Having a child further accentuated my Jewish sense of self because I realized that my daughter's association with Judaism depended on my being proactive. Selecting a name that would nurture a positive Jewish identity and planning a celebration became paramount as my pregnancy progressed. The baby was due December 12, 2001, which fell in the middle of Hanukkah that year. I went into labor the evening of December 24, pondering--between fervent prayers for a healthy baby--the social ramifications of our Jewish child sharing a birthday with the Christian messiah.
Shira Belle McGinity, as strong-willed as she was past due, had other plans and came into the world on the 26th. Shira's brit bat (covenant for a daughter) occurred soon after on Shabbat Shirah, and we spoke to the congregation of our commitment to teach our daughter the values of Judaism, so that she might improve the world through her thoughts and deeds. It was a holy moment for our family and, from what I have been told, for the larger temple community. The following day, a bagpiper played "Oh Danny Boy" at a brunch we hosted to acknowledge Shira's multicultural ancestry. It could only have been more perfect had the lyrics been "Oh Devorah Girl." Currently, we listen to Yiddish lullabies every night and, after reading The Matzah Man and Once Upon A Shabbos, my daughter's favorite bedtime ritual is dropping a coin into the tzedakah (charity) box to support Israel.
When one marriage partner experiences a religio-ethnic awakening, as I have, it can add stress to the relationship. The differences we downplayed when we first met have become greater over time. My strengthened Jewish identity puts inadvertent pressure on my husband to determine what is important to him about being Catholic, lest it get overwhelmed by our many Jewish choices. However, I am optimistic that through honest communication, mutual respect and compromise, our interfaith family will continue to thrive.

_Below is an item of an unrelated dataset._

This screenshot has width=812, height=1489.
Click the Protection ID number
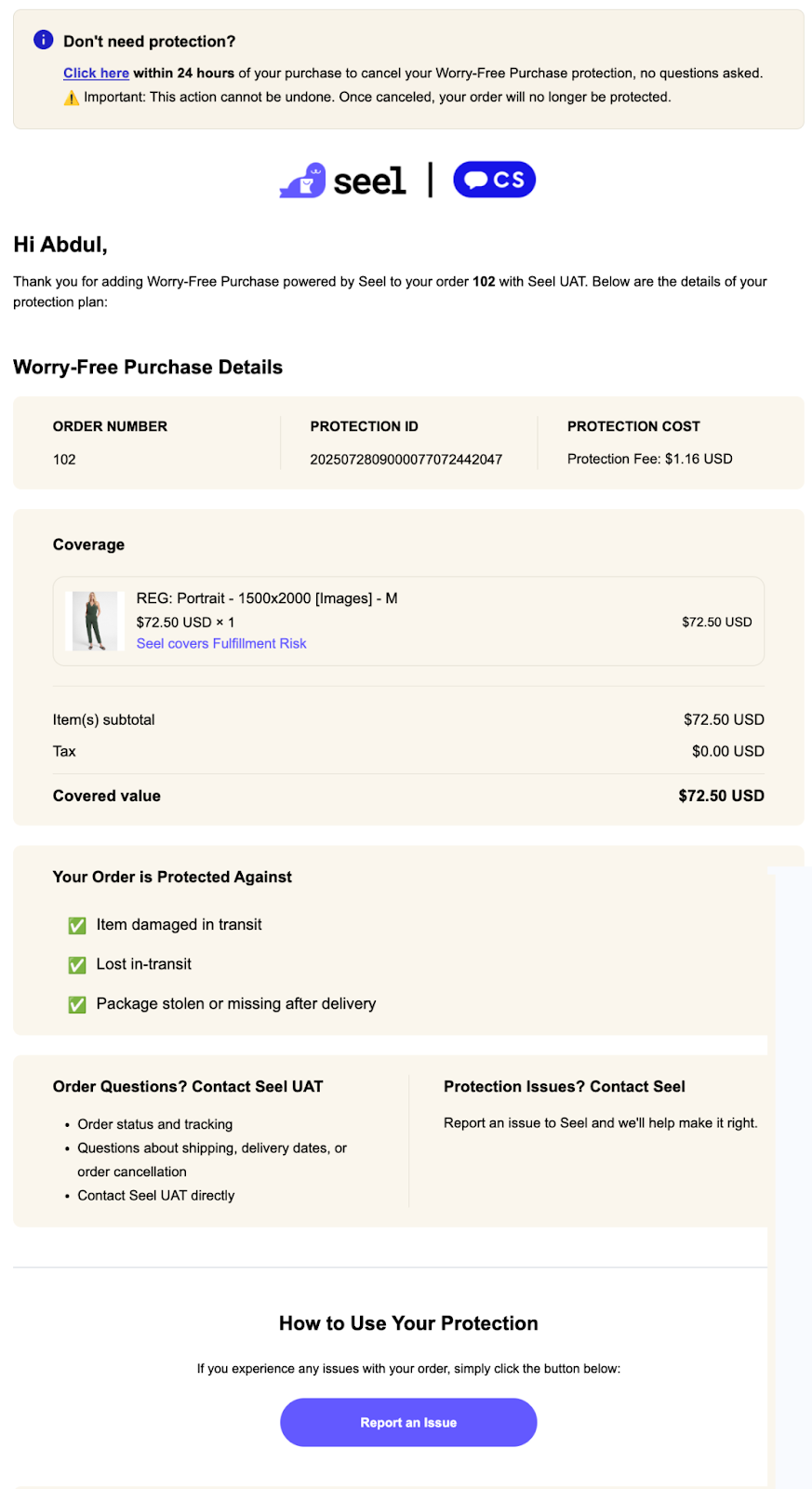(406, 460)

My Jewish identity is independent of my husband's religious affiliation, yet also partially inspired by it. I fell in love with a non-Jew and it would seem hypocritical to suggest he change. My husband may never convert. But on the occasional Friday night when I'm totally exhausted and thinking take-out food is in order, Matt sets out the candlesticks, kiddush (blessing over wine) cups, and challah and says, "Come on, let's make Shabbes (Sabbath)." His voluntary participation in Jewish life and his enthusiastic collaboration to raise our daughter as a Jew is enough. After eleven years of intermarriage, I feel blessed to say "dayenu"(enough).